=== Kısa alıştırma 1 ===
Verilen metinden "Türkiye, Gazze’nin bir" ifadesinden başlayıp "tanımaya davet ediyorum." ifadesi de dahil olmak üzere o kısmı hiç değiştirmeden çıktı olarak verin.

=== Verilen metin ===
-----
Türkiye, Gazze’nin bir an evvel ayağa kaldırılması için sadece elini değil, tüm gövdesini taşın altına koymaya hazırdır. Biz dün olduğu gibi bugün ve yarın da Filistinli kardeşlerimizi asla yalnız bırakmayacak ve iki devletli çözümü savunmaya devam edeceğiz. Son dönemde birbiri ardına gelen Filistin’i tanıma kararlarını bu bakımdan son derece önemli buluyoruz. Henüz bu kararı almayan ülkeleri de bugünden tezi yok harekete geçmeye ve Filistin devletini tanımaya davet ediyorum.
“YAŞANAN HER İNSANİ KRİZDE İNİSİYATİF ALIYORUZ”
Dünyadaki gelişmeleri oturup izlemek, hatta eleştirmek kolay olandır. Zor olan değiştirmek, dönüştürmek, karanlığa karşı bir mum yakabilmektir. Ama biz kolay olanı değil, her zaman zor olanı seçtik. Oturup izlemek veya yanlışları eleştirmektense harekete geçmeyi, sorumluluk almayı, karanlıkları aydınlığa çevirmek için mücadele etmeyi tercih ettik. Milyonlarca kilometrekareyi bulan medeniyet coğrafyamızın her köşesine barışı, adaleti, dayanışmayı, huzuru götürmenin gayretindeyiz. Türkiye olarak yalnızca Gazze’de değil, yaşanan her insani krizde inisiyatif alıyoruz. Dördüncü yılına girecek Rusya-Ukrayna Savaşı’nın adil ve kalıcı bir barışla çözümü için ilk günden itibaren sorumluluk üstlendik. Hem Sayın Putin hem de Sayın Zelenski ile yaptığımız görüşmelerde ilk etapta ateşkes ve devamında kalıcı barışın sağlanması için her türlü desteği vermedeki kararlılığımızı ifade ettik. Umuyorum ki yakın bir gelecekte taraflar arasında bir orta yol bulunacak, iki komşu halkın yeniden yan yana barış içinde yaşamasının önü açılacaktır. Türkiye bunun için her türlü katkıyı sunmaya devam edecektir.
-----
=== Verilen satırlar ===
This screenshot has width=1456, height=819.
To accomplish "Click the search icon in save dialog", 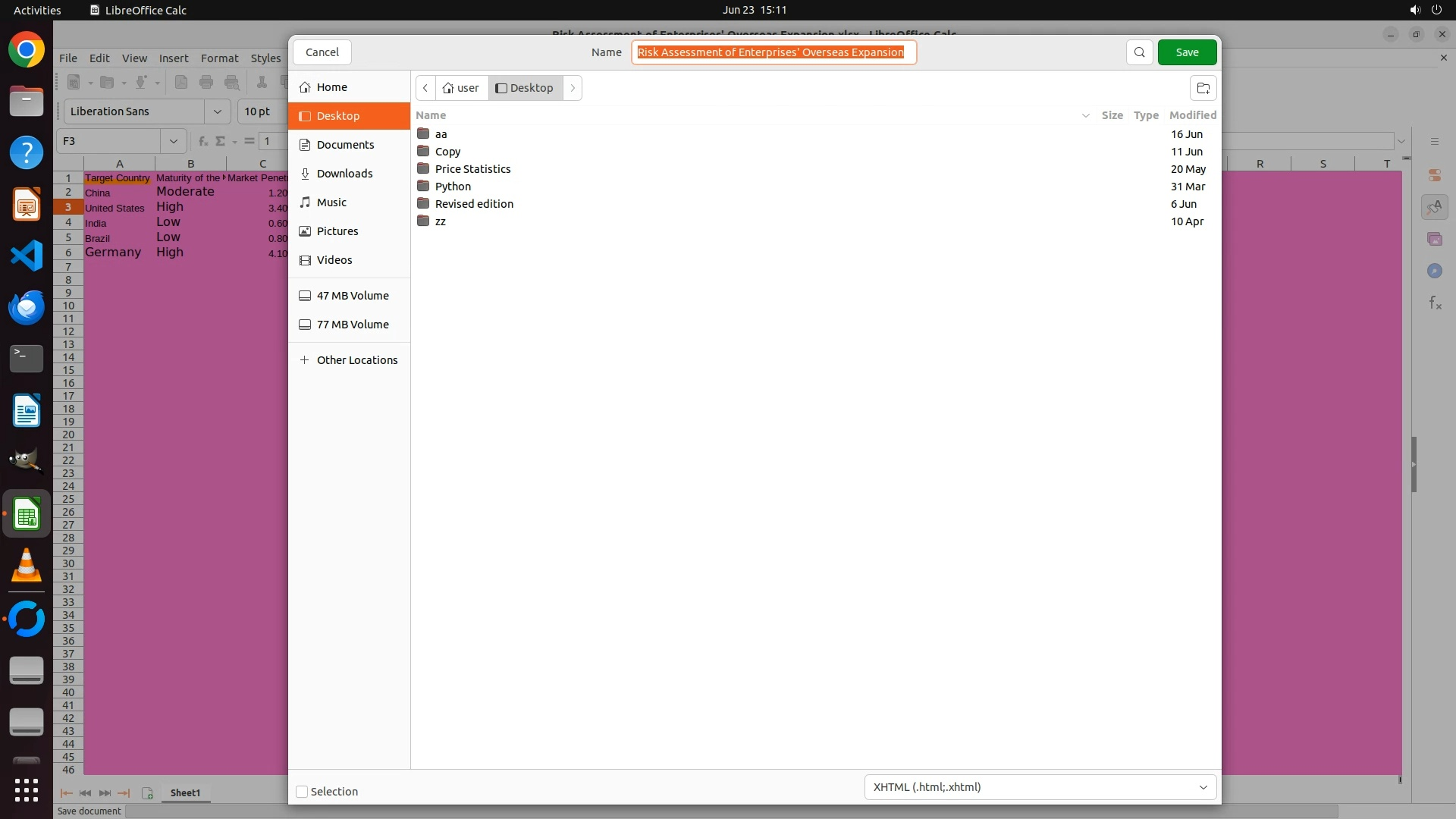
-----
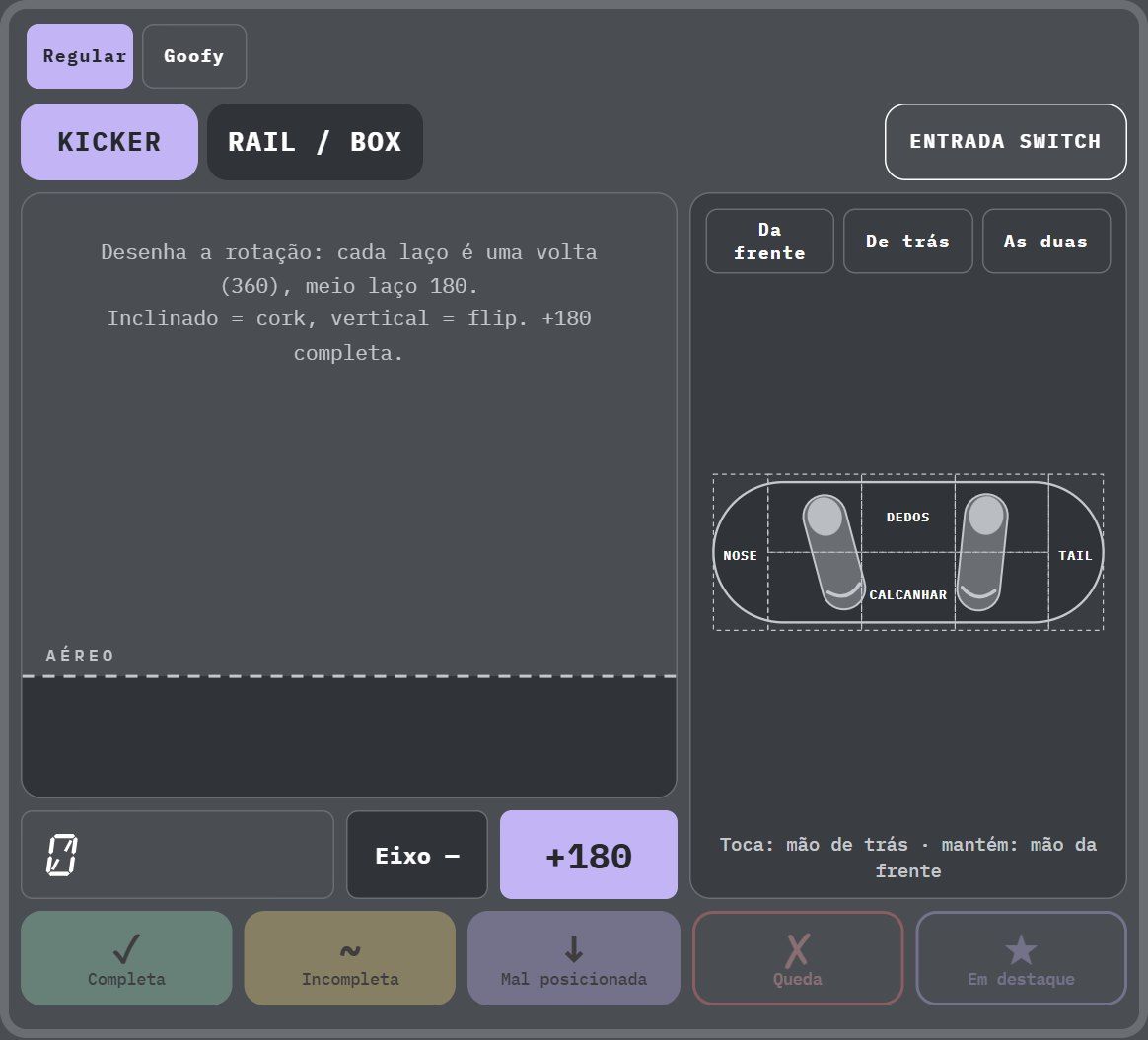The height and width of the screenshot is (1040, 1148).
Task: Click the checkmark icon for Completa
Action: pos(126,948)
-----
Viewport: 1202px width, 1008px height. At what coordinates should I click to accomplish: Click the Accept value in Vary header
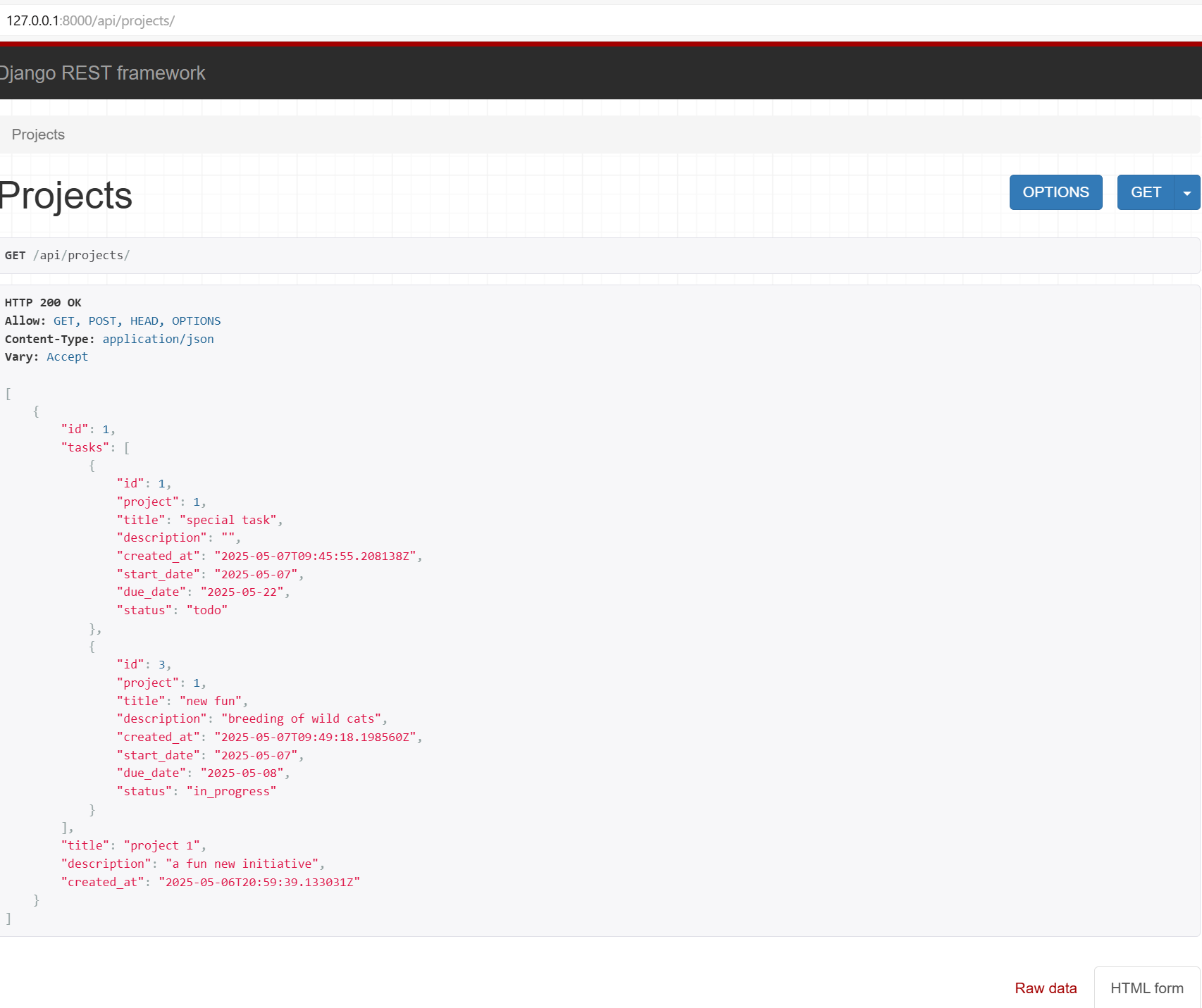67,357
-----
=== Kısa alıştırma 2 ===
Yukarıdaki satırlardan "The height and" geçen satırdan başlayıp "Action: pos(126,948)" geçen satır da dahil olmak üzere o satıra kadar olanları aynen geri döndürün. Resimleri yanıta koymayın.

=== Yazılı çözüm 1 ===
Türkiye, Gazze’nin bir an evvel ayağa kaldırılması için sadece elini değil, tüm gövdesini taşın altına koymaya hazırdır. Biz dün olduğu gibi bugün ve yarın da Filistinli kardeşlerimizi asla yalnız bırakmayacak ve iki devletli çözümü savunmaya devam edeceğiz. Son dönemde birbiri ardına gelen Filistin’i tanıma kararlarını bu bakımdan son derece önemli buluyoruz. Henüz bu kararı almayan ülkeleri de bugünden tezi yok harekete geçmeye ve Filistin devletini tanımaya davet ediyorum.

=== Yazılı çözüm 2 ===
The height and width of the screenshot is (1040, 1148).
Task: Click the checkmark icon for Completa
Action: pos(126,948)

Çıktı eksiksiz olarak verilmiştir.